TEXTE:
____

À l’orphelinat de Colmar, plusieurs centaines d’orphelins, garçons et filles, sont réunis autour d’un beau sapin de Noël, dont les aiguilles vertes brillent aux feux de l’électricité comme des pointes d’émeraude. Aux branches de l’arbre illuminé sont attachés des jouets enrubannés, des paquets de friandises, toutes sortes de bonnes et jolies choses, dont l’aspect engageant égaye tous ces visages enfantins, longtemps déshabitués du sourire.

Le général de Castelnau, assis au premier rang des invités, préside paternellement cette fête de famille. Il est en dolman noir, sans autres décorations que la médaille militaire, la Croix de Guerre, la médaille commémorative de l’Année terrible et la plaque de la Légion d’honneur. À côté de lui est assis un jeune commandant, portant sur sa vareuse bleu horizon, avec la palme des braves, l’insigne distinctif des membres du Conseil d’État : c’est M. Henry Poulet, maître des requêtes, commissaire de la République en Haute-Alsace, administrateur sage, avisé, aussi prompt aux décisions nécessaires que disposé aux précautions conciliantes, et qui reprend, à Colmar, comme si la présence de la France n’avait jamais été interrompue dans cette cité française, les traditions inaugurées par ses prédécesseurs, depuis plusieurs siècles, au chef-lieu de la subdélégation de l’intendance d’Alsace, comprenant les bailliages de Thann, Ensisheim, Ollwiller, Sainte-Croix, Riquewihr, Ribeauvillé, la vallée de Munster, ainsi que les anciennes villes impériales de Turckheim, de Kaysersberg et Neuf-Brisach. Ici, tous les aspects du présent se rattachent à des visions du passé. En voyant, à côté des représentants de l’autorité militaire et civile, le chef de la justice française en Alsace, M. Siben, Alsacien, avocat général près la Cour d’appel de Paris, délégué dans les fonctions de président du Tribunal supérieur d’Alsace et de Lorraine (Oberlandsgericht) en attendant la reconstitution de l’ancienne Cour d’appel de Colmar, je songe aux magistrats Français de ce Conseil souverain d’Alsace, qui fut jadis institué par la France, et où siégea le père de Bossuet… Je pourrais préciser tous ces souvenirs français par une conversation avec le savant bibliothécaire de la ville de Colmar, M. André Waltz, le père de Hansi, que j’aperçois justement dans l’assistance, et qui en sait long sur les titres de noblesse de sa cité natale, ayant consacré sa vie à l’étude de toutes les reliques vivantes qui évoquent, du fond des siècles, les innombrables preuves de l’attachement voué à la France par l’Alsace toujours fidèle.

____

(Lignes de repérage d’éléments)
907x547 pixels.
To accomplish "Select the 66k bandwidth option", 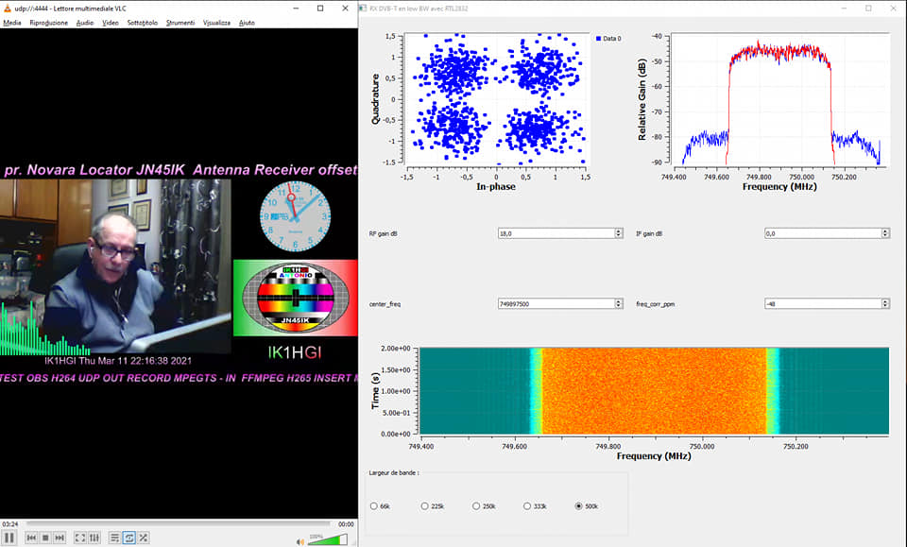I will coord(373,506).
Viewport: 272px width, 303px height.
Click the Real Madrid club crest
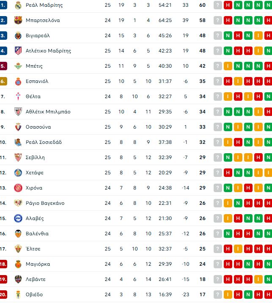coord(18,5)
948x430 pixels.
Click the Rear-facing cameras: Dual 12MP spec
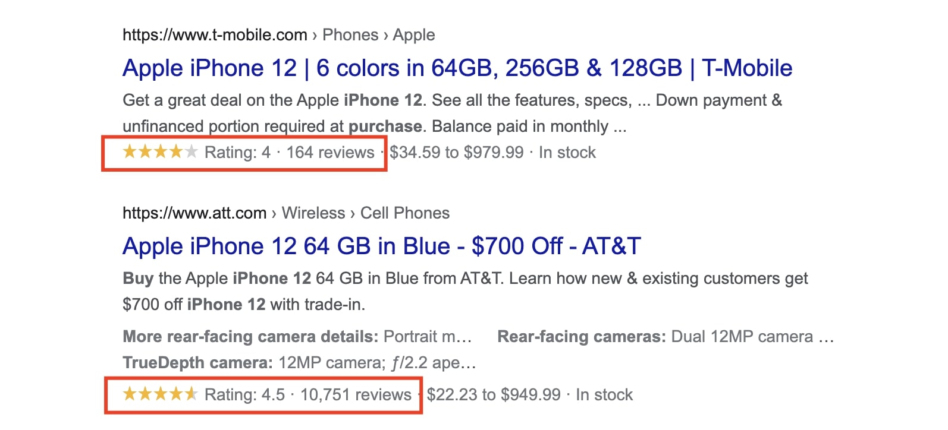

____

Répondez à ces questions à partir du texte :
(a) Qu’est-ce qui est attaché aux branches du sapin de Noël ?
(b) Quelles décorations le général de Castelnau porte-t-il sur son dolman noir ?
(c) Quelle fonction M. André Waltz occupe-t-il ?

RÉPONSE:
(a) Des jouets enrubannés, des paquets de friandises et toutes sortes de bonnes et jolies choses.
(b) La médaille militaire, la Croix de Guerre, la médaille commémorative de l’Année terrible et la plaque de la Légion d’honneur.
(c) Il est bibliothécaire de la ville de Colmar.